= WHAT YOU ARE ASKED TO DO =
Only the lines with the string "screenshot" are needed; return each of them from the entries below.

= DATA FOR ANALYSIS =
____
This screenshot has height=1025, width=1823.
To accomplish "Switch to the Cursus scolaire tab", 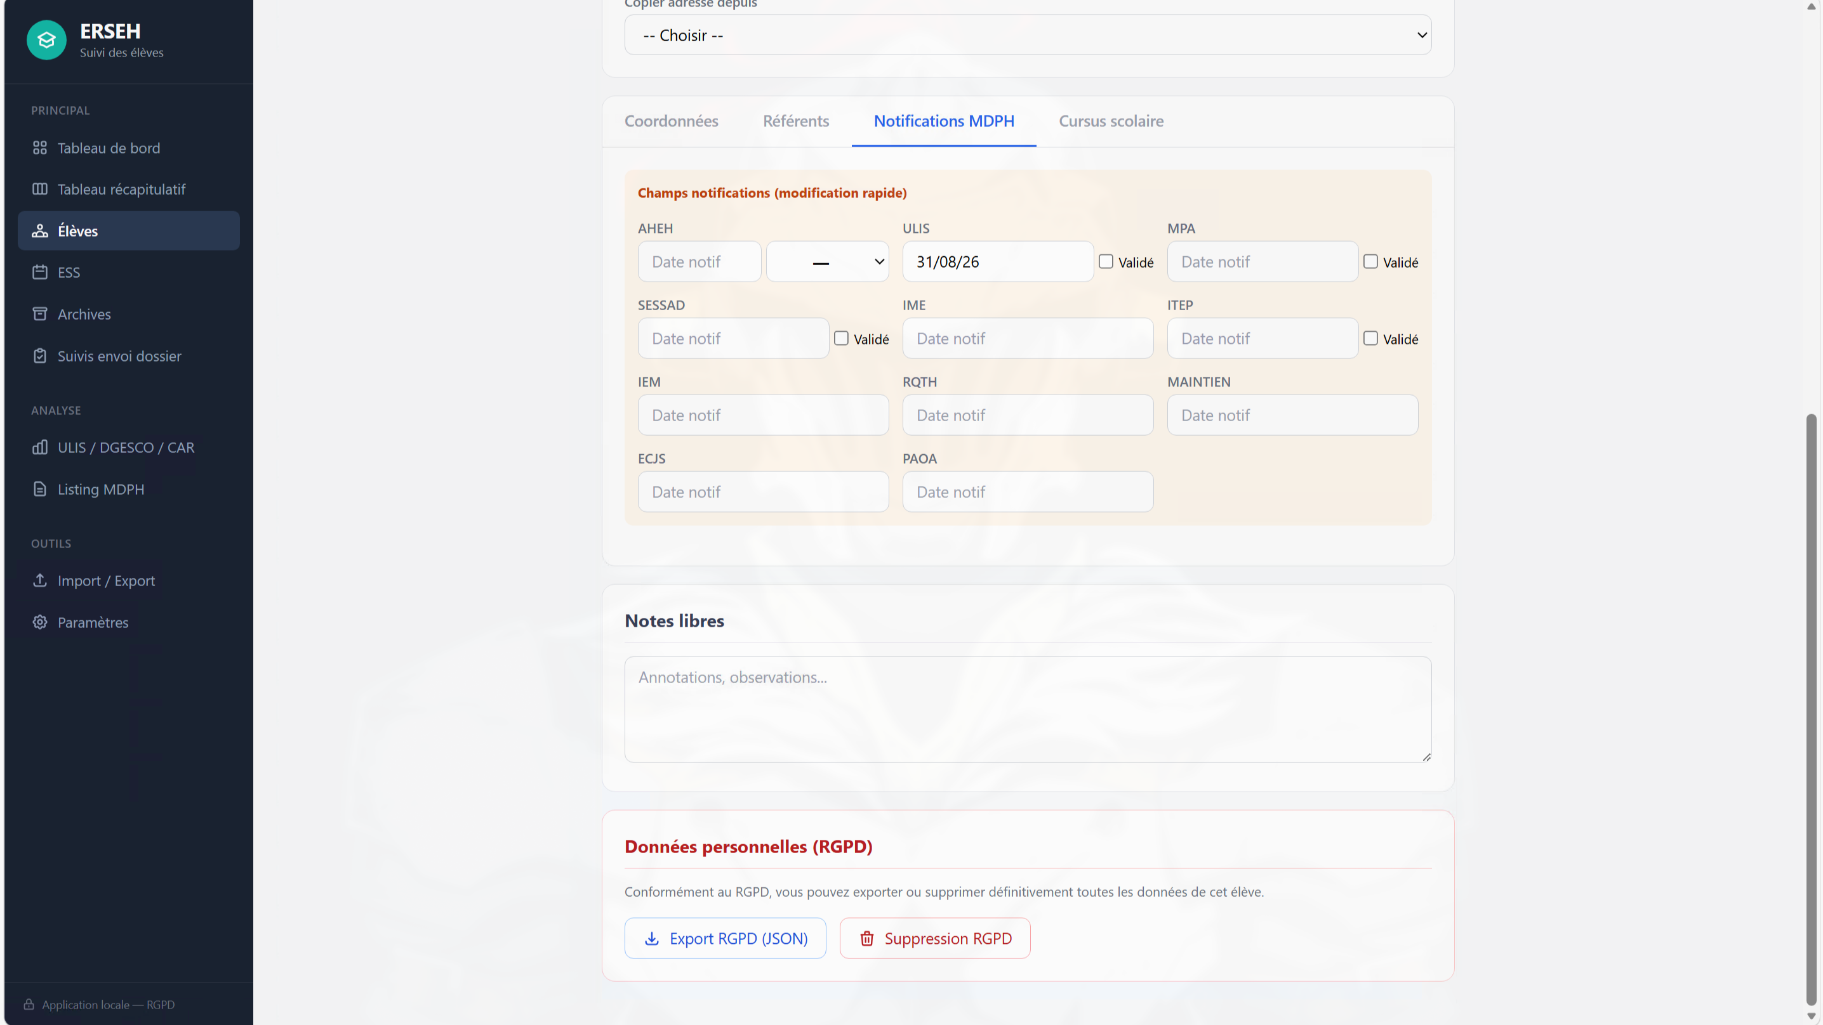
____
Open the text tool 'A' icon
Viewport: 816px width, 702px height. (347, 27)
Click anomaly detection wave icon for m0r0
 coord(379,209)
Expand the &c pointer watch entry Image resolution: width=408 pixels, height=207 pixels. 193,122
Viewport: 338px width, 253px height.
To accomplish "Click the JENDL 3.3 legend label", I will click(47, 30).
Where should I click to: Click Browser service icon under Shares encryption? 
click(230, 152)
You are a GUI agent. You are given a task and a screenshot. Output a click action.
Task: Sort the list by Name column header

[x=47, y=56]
____
= THE COMPLETED TASK =
This screenshot has height=1025, width=1823.
You are a GUI agent. You are given a task and a screenshot. Output a click action.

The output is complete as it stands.